Marvin Zanders - seemed to have some potential and made a few big plays with his feet when in
Micah Wilson - HS track star and DT QB, stayed but moved to WR
Lindsay Scott Jr - top JUCO DT QB and former LSU commit who transferred out after not seeming to get a legit chance in the QB competition and went on to quite a bit of success at the FCS level and played in FCS Semifinal Championship game
Connor Bazelak - was an old-school option QB in high school. Obviously his injuries probably largely dictated that he wasn't used as a dual threat (though I doubt he would have been even if healthy) and he didn't have the arm or head to be a pocket QB
Shawn Robinson - DT QB who lost his job mid-game in game 1, moved to safety, and then transferred
Kelly Bryant - Clemson star DT QB (and great kid) who we inexplicably promised and tried convert to a pocket QB to supposedly boost his draft stock under Derek Dooley.
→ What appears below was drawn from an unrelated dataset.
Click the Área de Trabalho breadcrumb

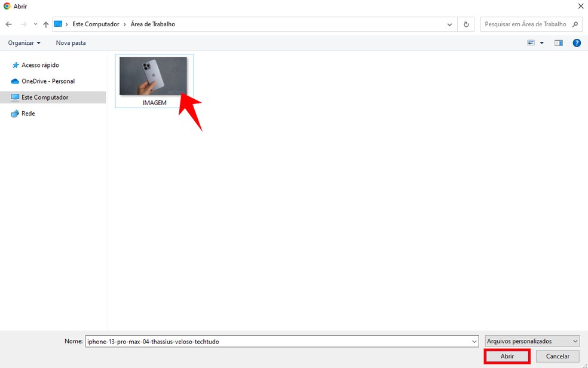(153, 24)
Experiment failed miserably as he stared down open WRs and couldn't pull the trigger throughout the season. Finally got so banged up that he couldn't run when it was apparent that the pocket QB experiment was a bust.
Tyler Macon - Nike Elite 11 QB with lots of talent. Clearly needed an adjusted scheme to showcase his leg and true dual threat talent. Not sure the details, obviously, of how things went down behind the scenes, but it seems safe to say that either he and/or coaches didn't think he was a fit to develop as a dual threat QB and get a legit shot to play.

Honestly, I don't know why we even recruit DT QBs if we're not going to actually develop them and develop a scheme that they can thrive in. And I don't know why DT QBs would even come to Mizzou with our track record. Hopefully, the trend is ending and Gabarri Johnson has some kind of scheme that fits his skills and he gets a legit shot to run the offense.
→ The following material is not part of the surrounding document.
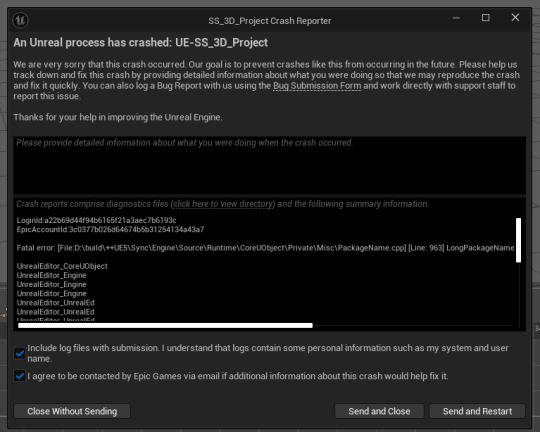The width and height of the screenshot is (540, 432).
Task: Uncheck agree to be contacted by Epic Games
Action: (x=20, y=376)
(I know the conventional wisdom is that you can't have 2 QBs. But I think the coaches need to figure out a way to run two QBs - especially if there are of 2 different styles. To let Horn and Johnson duke it out on the field for a few games - or even a whole season - and let the hot hand play seems like a formula that could work to see who the gamers are. I'm sure it would be a little tricky for the OL, but I think it would be FAR trickier for defenses to contend with and would be worth the effort).

I understand wanting to protect and not bang up your QB - especially in the SEC. But going back to Pinkle, we've largely refused to even run an actual read-option. Instead, we've largely read a 'pretend read-option' where we hand off to the RB even if that means he runs into a wall of D linemen and the QB could have pulled it and ran in the open green turf for a first down.
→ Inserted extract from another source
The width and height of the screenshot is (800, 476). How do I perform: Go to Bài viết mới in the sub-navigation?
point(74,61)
Finally, when Hamdan took over this year, he was actually running Cook appropriately and running an actual read-option far more regularly and everything was DRAMATICALLY better.

Why is this hard for multi-millionaire head coaches and OCs to understand?

Finally, we got a DC that understands how to run a great Mizzou / college defense: stop the run and pin your ears back and pressure the QB and make him beat you with perfect throws under duress.

Now hopefully we have an OC that understands how to actually use a DT QB and make defenses stay home or pay because we run an actual read option. It seems clear to me that teams who get this have dramatically better results at the college level. It also naturally opens up the run game. And those who try to make pocket QBs out of the vast majority of college QBs fail. Most college QBs can't read, let alone have the arm talent to pick apart a complex SEC defense run by multimillionaire chess master DCs.

And if this is the case, you have to shift to something that works. We saw in the UGA game what a mobile Cook could do against the biggest, baddest team in all the land. I'm not sure why it took so long to figure out.

I'll also point to Stoops at UK running a wide receiver at QB to great success. And Drinkwitz should know this from being a Gus Malzahn tree guy. Malzahn's best offense ever was when he converted a WR to true dual threat (actually a triple option threat) QB.

Bottom line: Craft the offense to the QBs you have. And the vast majority of college QBs aren't and can't become true pocket passers. Even the NFL is learning this lesson.